Universal finite-size scaling in high-dimensional critical phenomena
Yucheng Liu, Jiwoon Park, Gordon Slade
TL;DR
This work develops a unified finite-size scaling framework for lattice models above their upper critical dimension under periodic boundary conditions by unwrapping finite tori to infinite lattices, yielding a general plateau theorem that ties the scaling window, susceptibility, and two-point plateau to universal exponents governed by the SR upper critical dimension. The authors verify the core hypotheses for long-range self-avoiding walk via the lace expansion and discuss extensions to other models (Ising, $|\varphi|^4$, percolation, branched polymers), establishing model-independent scaling relations and proposing universal profile functions $f(s)$ that interpolate through the critical window. They also address the role of free boundary conditions, conjecturing that the same universal profiles persist around a shifted pseudocritical point, with known proofs for SR Ising and percolation supporting this view. The work connects rigorous high-dimensional FSS with universal profiles, bridging SR and LR physics and providing a rigorous foundation for finite-size effects in a broad class of critical phenomena.
Abstract
We present a new unified theory of critical finite-size scaling for lattice statistical mechanical models with periodic boundary conditions above the upper critical dimension. Our theory is based on recent mathematically rigorous results for linear and branched polymers, multi-component spin systems, and percolation. Both short-range and long-range interactions are included.
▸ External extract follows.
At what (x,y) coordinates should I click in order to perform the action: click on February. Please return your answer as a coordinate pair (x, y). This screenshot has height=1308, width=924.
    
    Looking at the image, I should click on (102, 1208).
The universal finite-size scaling is inherited from the scaling of the system unwrapped to the infinite lattice. We also present conjectures for universal scaling profiles for the susceptibility and two-point function plateau in a critical window. For free boundary conditions, the universal scaling has been proven to apply at a pseudocritical point for hierarchical spins, and we conjecture that this holds generally.